### Data provided

--

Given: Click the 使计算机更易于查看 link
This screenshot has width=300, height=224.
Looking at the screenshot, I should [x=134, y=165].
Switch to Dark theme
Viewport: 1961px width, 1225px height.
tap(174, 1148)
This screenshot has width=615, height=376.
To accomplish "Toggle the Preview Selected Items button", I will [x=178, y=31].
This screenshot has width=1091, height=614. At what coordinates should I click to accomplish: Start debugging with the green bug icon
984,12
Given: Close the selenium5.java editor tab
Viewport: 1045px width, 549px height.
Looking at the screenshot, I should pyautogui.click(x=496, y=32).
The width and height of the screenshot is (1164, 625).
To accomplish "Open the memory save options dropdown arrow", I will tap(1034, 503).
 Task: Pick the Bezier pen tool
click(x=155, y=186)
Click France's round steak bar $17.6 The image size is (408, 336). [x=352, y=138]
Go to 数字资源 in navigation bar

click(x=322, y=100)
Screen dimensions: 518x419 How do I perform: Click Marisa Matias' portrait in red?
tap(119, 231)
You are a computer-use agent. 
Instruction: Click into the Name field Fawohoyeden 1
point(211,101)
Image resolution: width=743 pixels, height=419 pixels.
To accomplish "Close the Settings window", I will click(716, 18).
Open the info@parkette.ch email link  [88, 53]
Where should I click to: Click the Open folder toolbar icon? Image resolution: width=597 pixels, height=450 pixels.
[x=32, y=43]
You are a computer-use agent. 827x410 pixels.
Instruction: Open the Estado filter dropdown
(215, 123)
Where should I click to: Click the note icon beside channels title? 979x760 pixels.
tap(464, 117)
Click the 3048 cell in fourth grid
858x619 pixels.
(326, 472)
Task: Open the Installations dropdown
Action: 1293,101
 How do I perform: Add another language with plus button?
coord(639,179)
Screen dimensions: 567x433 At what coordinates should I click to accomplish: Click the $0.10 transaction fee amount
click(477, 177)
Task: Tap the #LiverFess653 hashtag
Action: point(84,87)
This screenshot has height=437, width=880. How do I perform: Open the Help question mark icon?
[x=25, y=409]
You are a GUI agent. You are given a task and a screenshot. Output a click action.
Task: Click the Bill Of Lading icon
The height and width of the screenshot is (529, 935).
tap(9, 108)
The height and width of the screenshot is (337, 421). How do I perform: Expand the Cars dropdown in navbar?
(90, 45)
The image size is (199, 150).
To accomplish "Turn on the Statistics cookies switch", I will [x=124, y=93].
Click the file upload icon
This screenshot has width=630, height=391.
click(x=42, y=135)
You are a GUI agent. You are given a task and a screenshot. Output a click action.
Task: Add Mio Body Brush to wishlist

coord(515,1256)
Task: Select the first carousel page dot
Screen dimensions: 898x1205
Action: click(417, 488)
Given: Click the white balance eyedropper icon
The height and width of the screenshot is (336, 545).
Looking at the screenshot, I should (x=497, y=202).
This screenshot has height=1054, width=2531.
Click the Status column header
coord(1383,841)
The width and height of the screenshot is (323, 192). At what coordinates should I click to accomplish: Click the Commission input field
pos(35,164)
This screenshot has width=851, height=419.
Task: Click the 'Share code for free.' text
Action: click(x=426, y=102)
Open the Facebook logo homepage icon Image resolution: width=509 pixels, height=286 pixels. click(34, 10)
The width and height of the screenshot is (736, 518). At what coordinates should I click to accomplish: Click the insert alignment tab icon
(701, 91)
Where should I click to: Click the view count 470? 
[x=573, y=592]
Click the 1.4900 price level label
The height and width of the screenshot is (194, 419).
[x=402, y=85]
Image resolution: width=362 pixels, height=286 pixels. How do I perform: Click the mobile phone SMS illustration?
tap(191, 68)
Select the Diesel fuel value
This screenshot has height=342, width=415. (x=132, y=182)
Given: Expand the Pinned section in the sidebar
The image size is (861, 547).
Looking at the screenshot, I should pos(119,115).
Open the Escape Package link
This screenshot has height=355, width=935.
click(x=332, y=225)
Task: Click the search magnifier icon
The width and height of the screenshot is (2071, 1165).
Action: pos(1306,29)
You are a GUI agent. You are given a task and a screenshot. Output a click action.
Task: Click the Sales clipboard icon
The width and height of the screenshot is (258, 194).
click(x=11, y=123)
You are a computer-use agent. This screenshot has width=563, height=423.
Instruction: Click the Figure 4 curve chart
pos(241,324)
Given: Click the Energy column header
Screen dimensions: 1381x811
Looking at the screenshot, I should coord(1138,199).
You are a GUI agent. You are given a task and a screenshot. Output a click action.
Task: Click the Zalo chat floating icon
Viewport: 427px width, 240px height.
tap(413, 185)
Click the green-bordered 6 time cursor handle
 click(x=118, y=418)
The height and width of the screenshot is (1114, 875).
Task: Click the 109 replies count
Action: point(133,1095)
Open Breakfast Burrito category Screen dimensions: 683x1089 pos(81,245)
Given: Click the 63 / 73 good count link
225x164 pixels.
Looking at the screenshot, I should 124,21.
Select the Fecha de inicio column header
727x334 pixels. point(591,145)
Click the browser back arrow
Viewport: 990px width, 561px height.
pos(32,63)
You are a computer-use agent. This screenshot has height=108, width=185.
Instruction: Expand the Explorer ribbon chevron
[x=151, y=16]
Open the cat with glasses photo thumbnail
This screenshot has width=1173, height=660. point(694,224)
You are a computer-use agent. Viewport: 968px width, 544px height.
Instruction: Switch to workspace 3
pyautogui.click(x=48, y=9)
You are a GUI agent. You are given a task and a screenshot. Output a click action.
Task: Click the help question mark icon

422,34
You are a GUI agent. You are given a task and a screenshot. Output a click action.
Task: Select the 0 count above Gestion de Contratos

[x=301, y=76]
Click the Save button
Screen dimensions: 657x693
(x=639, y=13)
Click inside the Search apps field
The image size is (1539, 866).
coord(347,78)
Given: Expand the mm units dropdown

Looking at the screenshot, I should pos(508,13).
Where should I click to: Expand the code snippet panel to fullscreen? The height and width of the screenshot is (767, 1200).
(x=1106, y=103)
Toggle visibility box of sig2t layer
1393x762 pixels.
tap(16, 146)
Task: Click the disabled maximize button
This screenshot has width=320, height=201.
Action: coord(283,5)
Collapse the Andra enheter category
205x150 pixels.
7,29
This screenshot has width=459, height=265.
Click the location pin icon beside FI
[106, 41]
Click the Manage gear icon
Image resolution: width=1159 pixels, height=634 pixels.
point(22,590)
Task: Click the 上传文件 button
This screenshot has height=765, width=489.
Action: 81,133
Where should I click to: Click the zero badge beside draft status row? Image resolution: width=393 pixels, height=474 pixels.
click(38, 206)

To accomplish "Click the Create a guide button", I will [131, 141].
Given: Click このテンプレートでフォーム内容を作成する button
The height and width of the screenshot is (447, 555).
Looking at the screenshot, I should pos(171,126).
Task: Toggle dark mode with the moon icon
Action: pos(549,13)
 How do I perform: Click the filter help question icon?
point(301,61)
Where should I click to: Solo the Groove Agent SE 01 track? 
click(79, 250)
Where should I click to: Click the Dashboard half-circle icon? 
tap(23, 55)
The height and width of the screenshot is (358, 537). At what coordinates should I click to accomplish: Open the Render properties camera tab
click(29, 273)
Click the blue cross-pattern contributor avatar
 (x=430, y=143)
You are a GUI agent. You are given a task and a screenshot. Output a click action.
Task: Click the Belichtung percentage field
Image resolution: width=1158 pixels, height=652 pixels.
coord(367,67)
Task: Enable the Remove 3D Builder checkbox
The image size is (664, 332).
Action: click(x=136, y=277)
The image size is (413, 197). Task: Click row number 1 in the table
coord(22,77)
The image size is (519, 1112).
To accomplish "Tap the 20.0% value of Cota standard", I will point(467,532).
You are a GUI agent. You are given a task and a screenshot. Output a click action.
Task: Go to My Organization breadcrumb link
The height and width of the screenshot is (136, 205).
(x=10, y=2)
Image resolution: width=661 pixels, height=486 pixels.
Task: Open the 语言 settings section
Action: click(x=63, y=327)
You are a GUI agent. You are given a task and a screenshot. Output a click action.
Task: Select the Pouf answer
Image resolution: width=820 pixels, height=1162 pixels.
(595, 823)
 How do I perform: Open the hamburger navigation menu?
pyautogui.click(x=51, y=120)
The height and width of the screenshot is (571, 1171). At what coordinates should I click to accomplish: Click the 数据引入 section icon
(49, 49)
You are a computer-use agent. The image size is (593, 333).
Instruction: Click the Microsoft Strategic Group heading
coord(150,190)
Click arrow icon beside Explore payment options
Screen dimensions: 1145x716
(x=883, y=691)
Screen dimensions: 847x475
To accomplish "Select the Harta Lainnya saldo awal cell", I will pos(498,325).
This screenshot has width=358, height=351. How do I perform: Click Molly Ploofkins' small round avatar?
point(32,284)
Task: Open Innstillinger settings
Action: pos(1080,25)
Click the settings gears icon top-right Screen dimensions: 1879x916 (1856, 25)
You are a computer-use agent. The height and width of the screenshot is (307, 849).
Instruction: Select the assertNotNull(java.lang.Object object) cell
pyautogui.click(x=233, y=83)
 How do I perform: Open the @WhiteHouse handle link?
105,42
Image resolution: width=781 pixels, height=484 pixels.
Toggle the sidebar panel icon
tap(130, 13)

--

### Exercise objective
Reproduce exactly the lines of data above, starting at the line that contains "Given: Expand the mm units dropdown" and ending at the line that contains "point(301,61)", with both of those lines included. Give only these lines.

### Expected answer
Given: Expand the mm units dropdown

Looking at the screenshot, I should pos(508,13).
Where should I click to: Expand the code snippet panel to fullscreen? The height and width of the screenshot is (767, 1200).
(x=1106, y=103)
Toggle visibility box of sig2t layer
1393x762 pixels.
tap(16, 146)
Task: Click the disabled maximize button
This screenshot has width=320, height=201.
Action: coord(283,5)
Collapse the Andra enheter category
205x150 pixels.
7,29
This screenshot has width=459, height=265.
Click the location pin icon beside FI
[106, 41]
Click the Manage gear icon
Image resolution: width=1159 pixels, height=634 pixels.
point(22,590)
Task: Click the 上传文件 button
This screenshot has height=765, width=489.
Action: 81,133
Where should I click to: Click the zero badge beside draft status row? Image resolution: width=393 pixels, height=474 pixels.
click(38, 206)

To accomplish "Click the Create a guide button", I will [131, 141].
Given: Click このテンプレートでフォーム内容を作成する button
The height and width of the screenshot is (447, 555).
Looking at the screenshot, I should pos(171,126).
Task: Toggle dark mode with the moon icon
Action: pos(549,13)
 How do I perform: Click the filter help question icon?
point(301,61)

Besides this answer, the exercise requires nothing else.